FALA CIDADÃO: ENVENENAMENTO DE CÃES E GATOS É REGISTRADO NO BAIRRO TRIÂNGULO E ACENDE ALERTA SANITÁRIO EM CARANGOLA
3 de março de 2026
Moradores do Bairro Triângulo, nas ruas São José e Batista Martins, relatam uma sequência de envenenamentos de animais domésticos desde o dia 1º de fevereiro de 2026. Até 27 de fevereiro, foram contabilizadas 11 mortes, sendo oito gatos e três cães, supostamente vítimas de ingestão de substância conhecida como “chumbinho”.
De acordo com as informações apuradas, os animais teriam sido intoxicados por raticida agrícola à base de carbamato, produto cuja comercialização é proibida no Brasil para uso doméstico.

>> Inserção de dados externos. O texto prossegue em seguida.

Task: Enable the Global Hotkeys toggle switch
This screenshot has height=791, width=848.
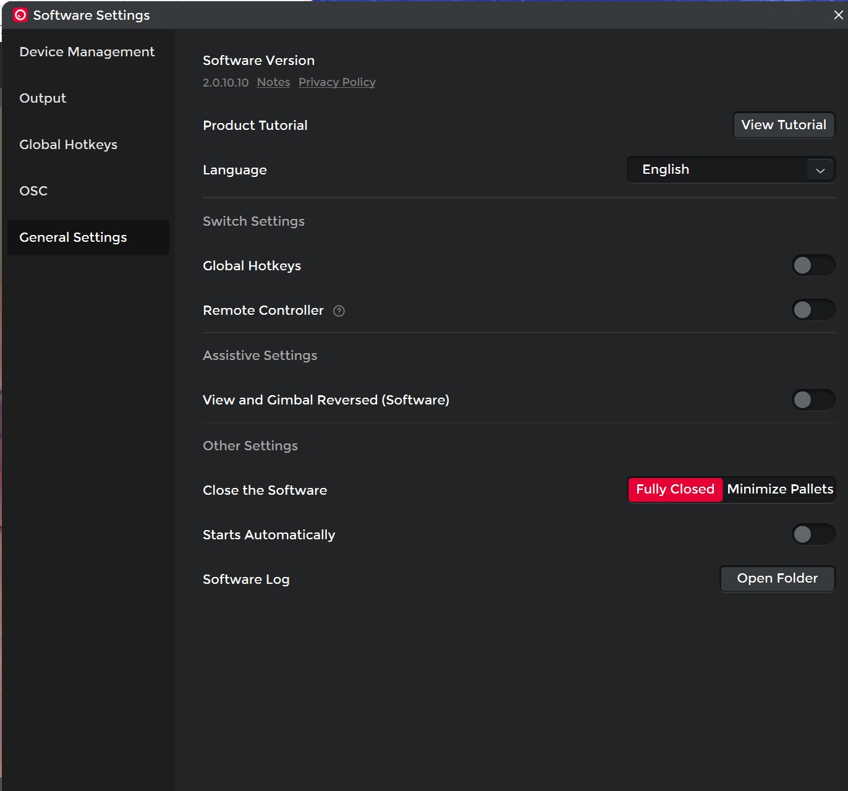Action: coord(813,265)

A substância, popularmente chamada de chumbinho, não possui registro autorizado para venda fracionada e seu comércio irregular é considerado crime.
Risco à saúde pública
Além de configurar maus-tratos a animais, o uso do veneno em vias públicas representa risco à população. Por ser altamente tóxico, o contato ou ingestão acidental pode causar intoxicação grave em seres humanos, especialmente crianças e idosos.
A comercialização irregular desse tipo de produto pode se enquadrar no Artigo 273 do Código Penal, que trata da falsificação, adulteração ou alteração de produto destinado a fins terapêuticos ou medicinais, com penas que podem chegar a 15 anos de reclusão.
Enquadramento na Lei de Crimes Ambientais
O envenenamento de animais é crime previsto na Lei 9.605/1998, conhecida como Lei de Crimes Ambientais. A norma foi alterada pela Lei 14.064/2020, que aumentou as penas para casos de maus-tratos contra cães e gatos.
Nessas situações, a penalidade pode variar de dois a cinco anos de reclusão, além de multa e proibição da guarda. A pena pode ser agravada quando há morte do animal.
Providências esperadas
Diante da gravidade dos fatos, moradores cobram providências das autoridades competentes. À Polícia Militar cabe o registro do fato intensificação de rondas na região, e à Policia Civil cabe a apuração do caso, com coleta de imagens de câmeras de segurança.
Já à administração municipal e à Vigilância Sanitária compete fiscalizar possíveis pontos de venda irregular do produto e adotar medidas de limpeza e descontaminação das áreas afetadas, reduzindo o risco de novas ocorrências.
Especialistas também reforçam que o controle populacional de animais deve ocorrer por meio de políticas públicas de castração e manejo adequado, e não por práticas de extermínio, que além de ilegais, oferecem riscos à saúde coletiva.
O caso segue sob atenção da comunidade local, que aguarda a identificação dos responsáveis e a adoção de medidas preventivas.